A pesquisa admitiu que a tipificação do delito teve mais relevância para manter a detenção do que a violência empregada nos crimes.

Em números gerais, as audiências de custódia converteram 54% das prisões em flagrante em prisão preventiva. Casos violentos somaram 34,8% dos flagrantes e outros 43,6% não envolveram agressões.

Em conversa com o BNews, o procurador da República, do Ministério Público Federal (MPF) na Bahia, Cláudio Gusmão, que já atuou como juiz e promotor de justiça na vara crime, comentou sobre os elementos da pesquisa.

“O que ocorre na verdade, é que sempre haverá um número de maior de casos submetidos às audiências de custódia envolvendo os crimes de furtos e roubos, porque os crimes contra o patrimônio ocorrem sempre em maior número”.

Gusmão ressaltou que geralmente os crimes de homicídio são apurados no curso do inquérito, o que influencia no resultado. "Não é tão comum haver flagrante em relação a crimes de homicídio. É natural que haja uma concentração ou que a própria rotina as audiências de custódia alcancem mais significativamente os crimes contra o patrimônio, ensejando a prisão daqueles que praticam os crimes mediante violência, que o caso do roubo. Além disso, esse aspecto não interfere na gestão da administração da Justiça”.

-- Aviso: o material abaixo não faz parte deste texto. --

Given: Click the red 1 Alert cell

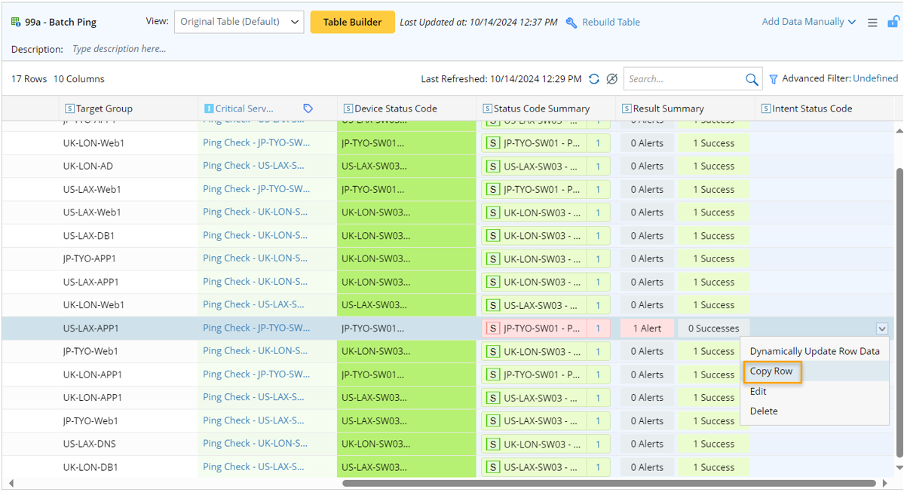Looking at the screenshot, I should pos(646,329).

Segundo Gusmão, a tipificação do delito analisada na pesquisa, tendo como parâmetro o comparativo a violência, revela um equívoco na leitura, porque efetivamente são dois aspectos que serão considerados e que necessariamente implicarão em um número maior dos flagrantes em preventiva.

O procurador do MPF também comentou a análise publicada pelo CNJ que relaciona o histórico criminal e cor do suspeito como influência na decisão de prender.

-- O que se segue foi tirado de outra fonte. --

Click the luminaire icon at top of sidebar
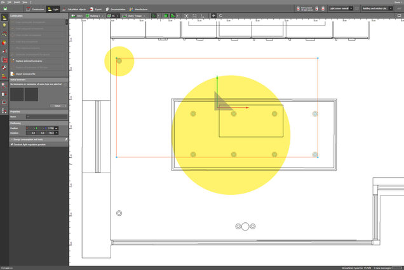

De acordo com o levantamento do CNJ, dos detidos, 51% tinham antecedentes e outros 39% eram primários. Seguiram presos 65,4% dos reincidentes, enquanto o mesmo ocorreu para apenas 37,3% dos detidos sem registro anterior. Foi concedido o dobro de liberdades provisórias para primários (52,8%) do que para reincidentes (26%). Pessoas brancas ficaram presas em 49,4% dos casos e receberam liberdade provisória em 41%. Já entre pretos e pardos a prisão foi mantida em 55,5% das vezes e relaxada em 35,2%.

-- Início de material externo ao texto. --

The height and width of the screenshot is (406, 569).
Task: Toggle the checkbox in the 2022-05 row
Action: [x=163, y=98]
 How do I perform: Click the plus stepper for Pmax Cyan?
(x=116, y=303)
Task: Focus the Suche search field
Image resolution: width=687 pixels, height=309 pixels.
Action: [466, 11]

“Eu reputo também questionável a afirmação de que ser negro é outro fator que eleva a chance de seguir preso. Primeiro que os parâmetros adotados para quantificar percentualmente o número de prisões envolvendo negros e pessoas brancas, como está no estudo, o percentual não apresenta uma diferença tão significativa, uma margem de 5% de diferença, e na verdade pela minha experiência no sistema de justiça, sobretudo no âmbito federal, não há influência na análise na concessão ou não da liberdade provisória, em razão desse elemento, de se tratar de negro, branco ou mesmo pardo”, argumenta Cláudio Gusmão.

Igual raciocínio, segundo ele, se aplica aos suspeitos em situação de rua. Conforme o estudo, pessoas sem residência fixa ganharam liberdade provisória em 43,2% dos casos, taxa que foi de 52,9% para as demais. "O estudo desconstrói a percepção de que a situação de rua implicaria uma postura discriminatória, o que fragiliza a leitura acerca da diferença de tratamento em razão da cor da pele", concluiu.